▸ Excerpt provided

-- -- --

Postby Jayraj » Fri Nov 16, 2018 6:20 pm UTC

One day, 3 drivers with their lorry stopped at a checkpost to pass the weight limit check.

The officer in charge presents them with a riddle and if they answer correctly within the first 2 attempts,

they will be allowed to pass through with no penalties even if they are over the weight limit.

The Officer hands each of them a notice showing their weight difference with that of the weight limit, down to the nearest Kilogram.

Officer: "Funnily enough, the numbers I gave you are consecutive, and if I add up the difference between each of your

load and the limit, and to that I subtract the multiplication of those same numbers, I get zero."

"My question is: can you guess which other two numbers are in your friend's hands?"

Using their first attempt, the three drivers answer at the same time:

"Yes", "No" and "No".

-- -- --

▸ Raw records
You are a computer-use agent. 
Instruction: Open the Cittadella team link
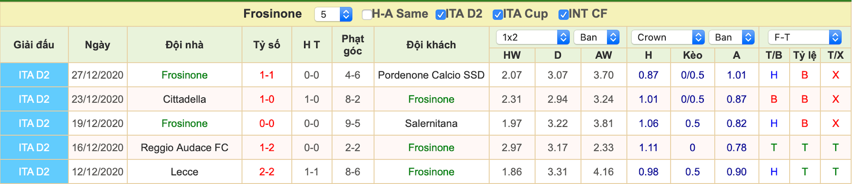pos(185,99)
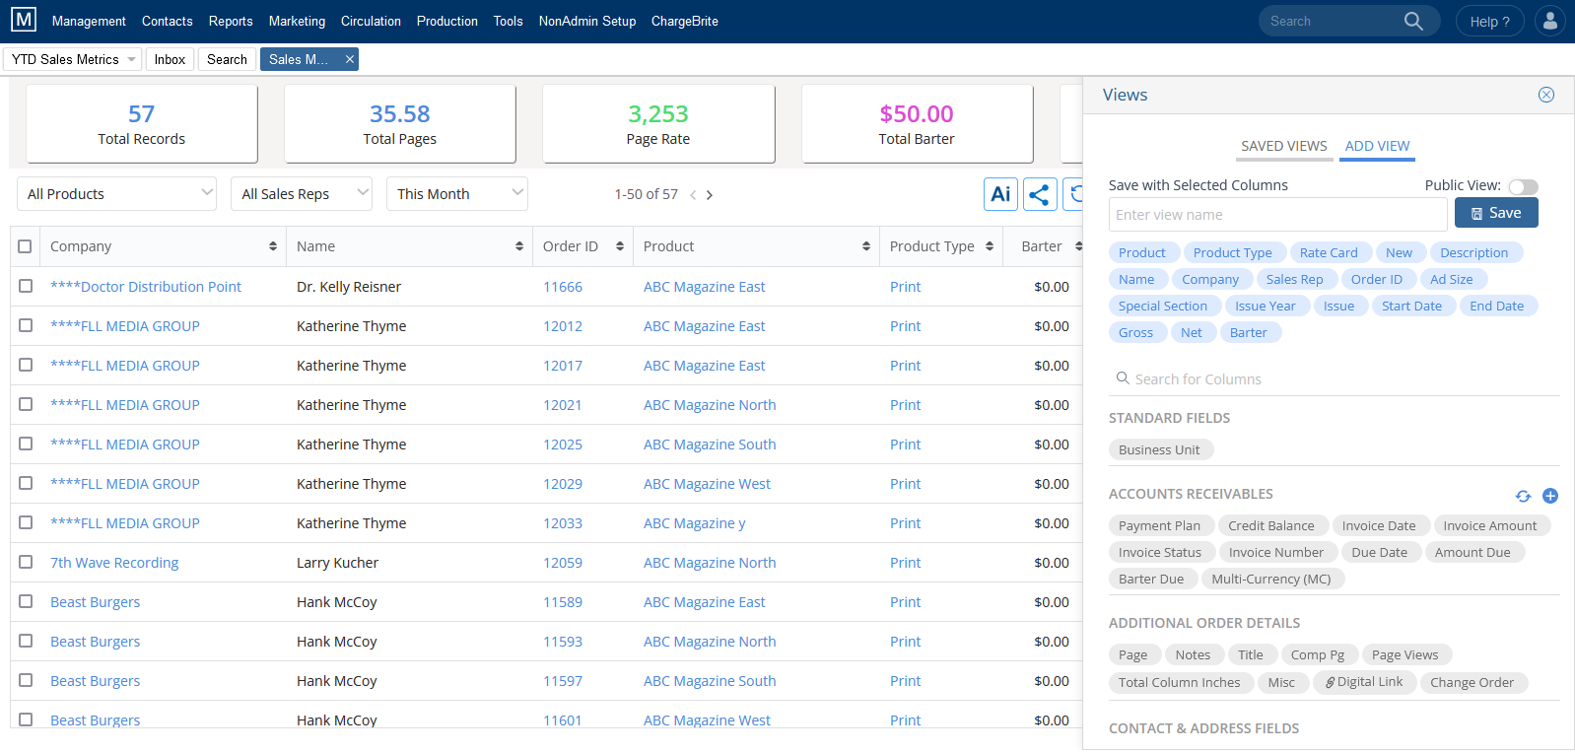Close the Views panel
This screenshot has height=753, width=1575.
(1546, 95)
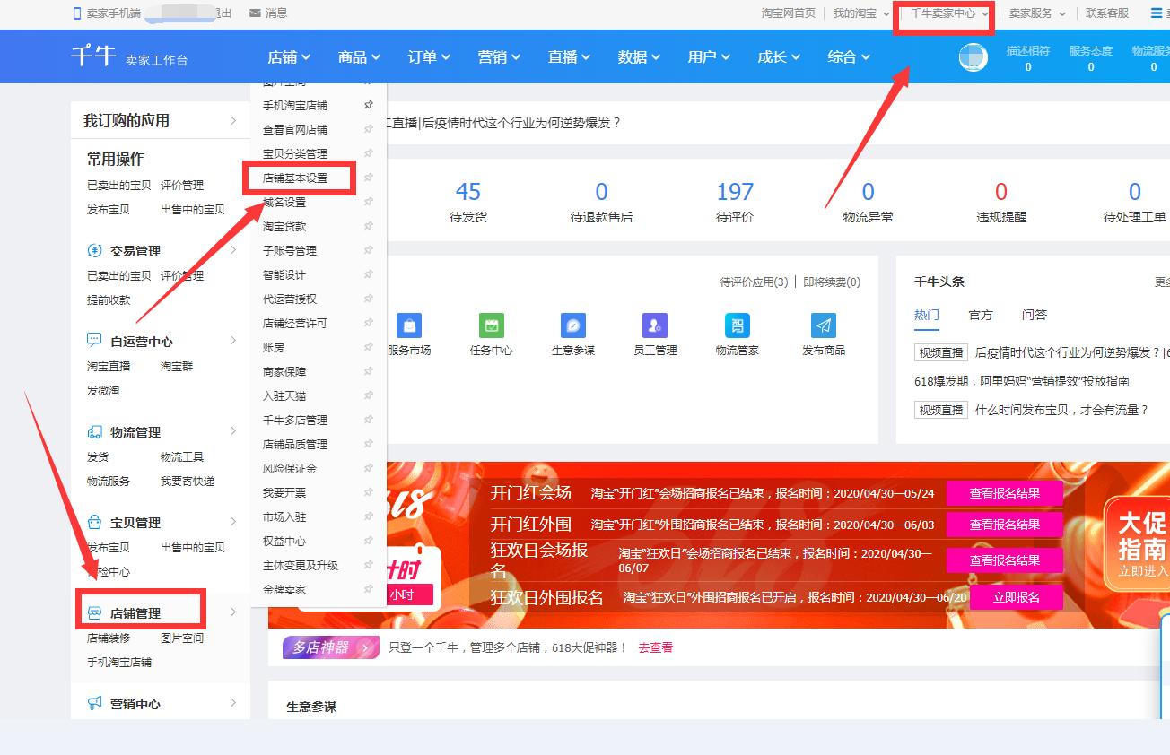Click the 卖家手机端 phone icon

point(75,13)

-- -- --

In the riddle post, under what condition could the drivers pass the checkpost with no penalties even if their lorry is over the weight limit?

They must answer the officer's riddle correctly within their first two attempts. If they do, they are allowed through with no penalties even if they are over the weight limit.